Optimization involves controlling anneal parameters, substrate choice (strain engineering), electrode geometry, and channel patterning to tune H gradients, switching energy, and endurance (Gamage et al., 2023).

6. Neuromorphic and Intelligent Hardware Applications

Hydrogenated NdNiO₃ junction arrays enable spatiotemporally rich and efficient neuromorphic computation:

  • Spatiotemporal processing using symmetric Pd–Pd networks: Each node's conductance is dynamically modulated by proton migration and global coupling through substrate-mediated potentials. The node states x(t) evolve as

x(t)=f(Wdyn(t1)x(t1)+u(t))x(t) = f(W_{dyn}(t-1)x(t-1) + u(t))

with W_{dyn} representing input-dependent coupling between nodes.

  • Programmable output layers using asymmetric Pd–Au junctions: Static weight matrices W_out are realized by programming distinct resistance levels; final output is

y(t)=Woutx(t)y(t) = W_{out} x(t)

Performance metrics:

  • Spoken-digit classification reaches 95.3% accuracy (AudioMNIST), energy cost ≈ 0.2 nJ per node per pulse, sub-μs operation (Zhou et al., 27 Dec 2025).
  • Early seizure detection achieves up to 85% accuracy at 3 s post-onset (CHB-MIT EEG).
  • CMOS compatibility: H-NNO on SiO₂/Si shows analogous switching; device density, pad spacing, and endurance (>10⁷ cycles) are lithographically tunable.

A plausible implication is that intrinsic fast ionic and dipolar relaxation in H-NNO junctions mimics essential features of biological synapses and neurons, including leaky integration, multilevel memory, and spatially-coupled computation, with scalability to full wafer arrays (Zhou et al., 27 Dec 2025).

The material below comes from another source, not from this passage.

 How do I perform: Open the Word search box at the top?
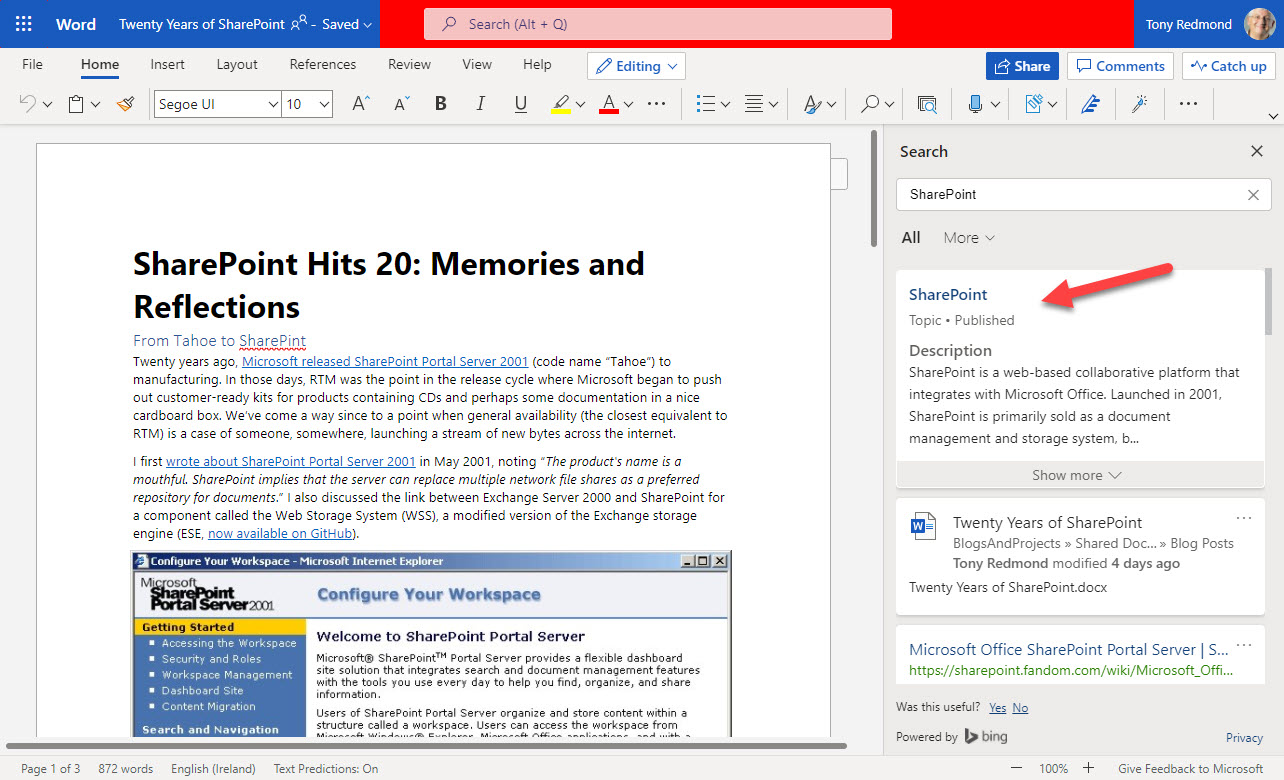(658, 23)
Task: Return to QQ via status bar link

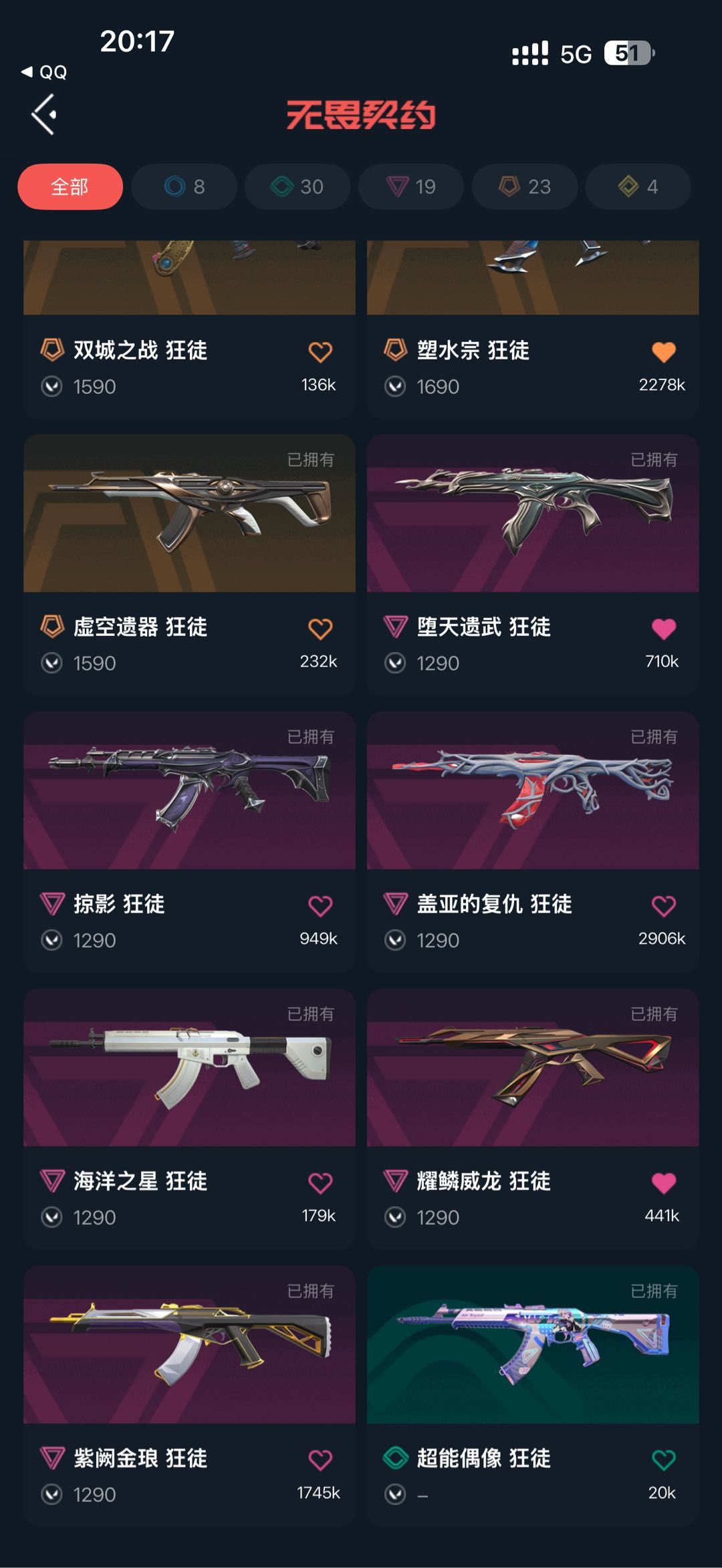Action: coord(44,72)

7. Engineering Considerations and Future Directions

Design optimization of hydrogenated NdNiO₃ junctions focuses on:

  • Controlled hydrogen concentration via anneal time/temperature for targeted on/off ratios and switching time.
  • Strain engineering through substrate selection to modulate diffusion barriers and retention.
  • Electrode geometry (symmetry, material) for precise control of junction polarity and proton profiles.
  • Nanopatterning (channels, gaps) for lower switching thresholds and higher device density.
  • Co-doping (oxygen vacancies) and thermal management to fine-tune activation energies and endurance.

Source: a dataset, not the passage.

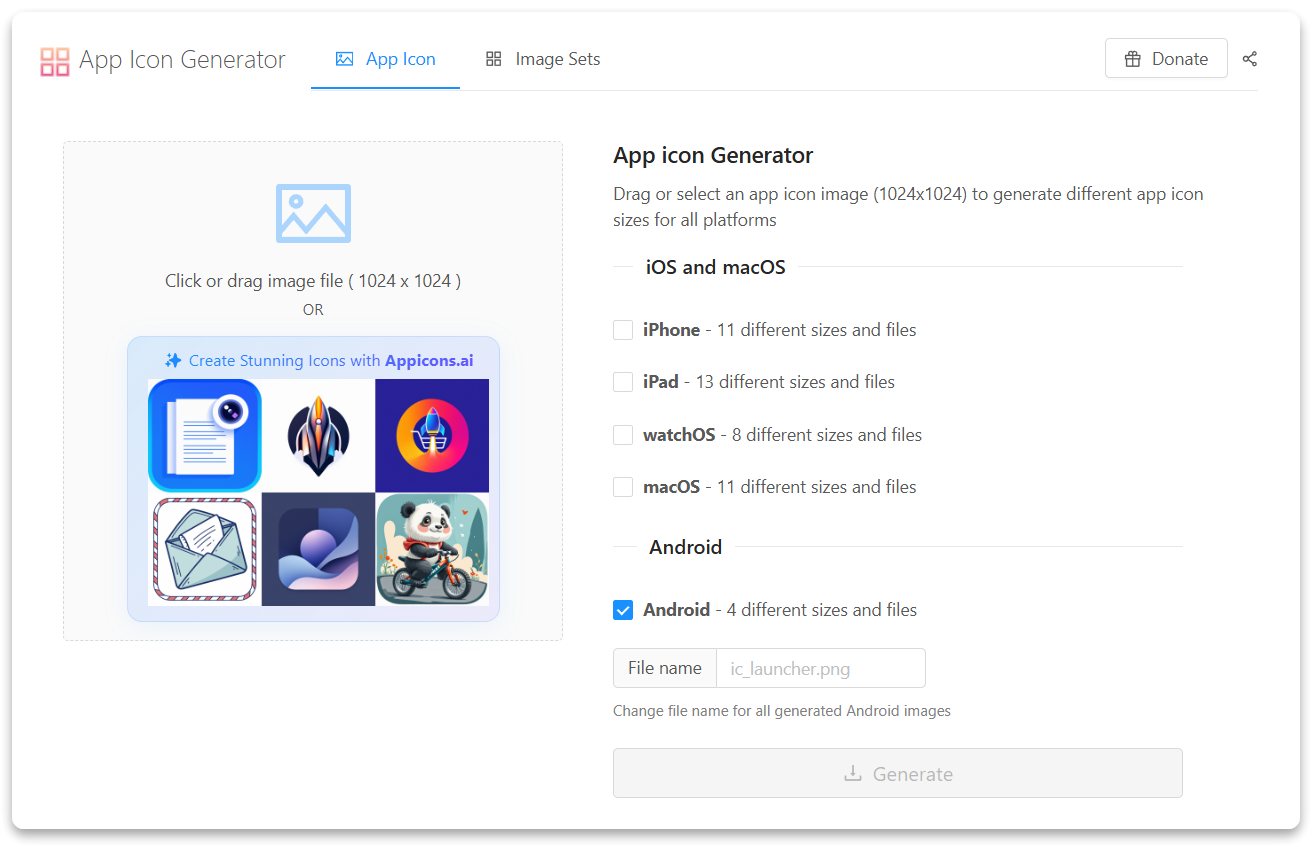1312x847 pixels.
Task: Enable the iPad checkbox
Action: [623, 382]

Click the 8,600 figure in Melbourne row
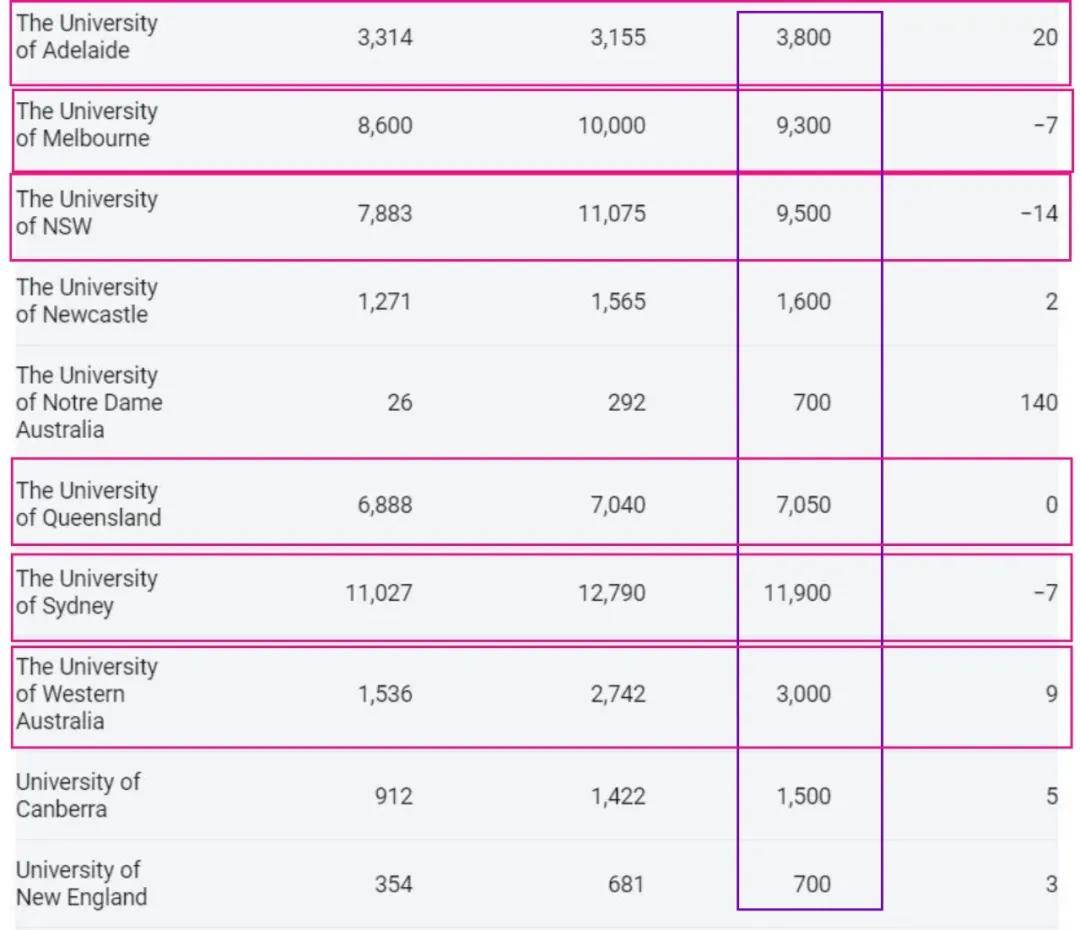pyautogui.click(x=385, y=125)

Collectively, these approaches aim to harness the full potential of field-tunable polarization, negative differential capacitance, and resistive switching enabled by hydrogenated NNO for advanced applications in steep-slope transistors, neuromorphic synapses, and reconfigurable logic circuits (Yuan et al., 2023, Zhou et al., 27 Dec 2025, Gamage et al., 2023).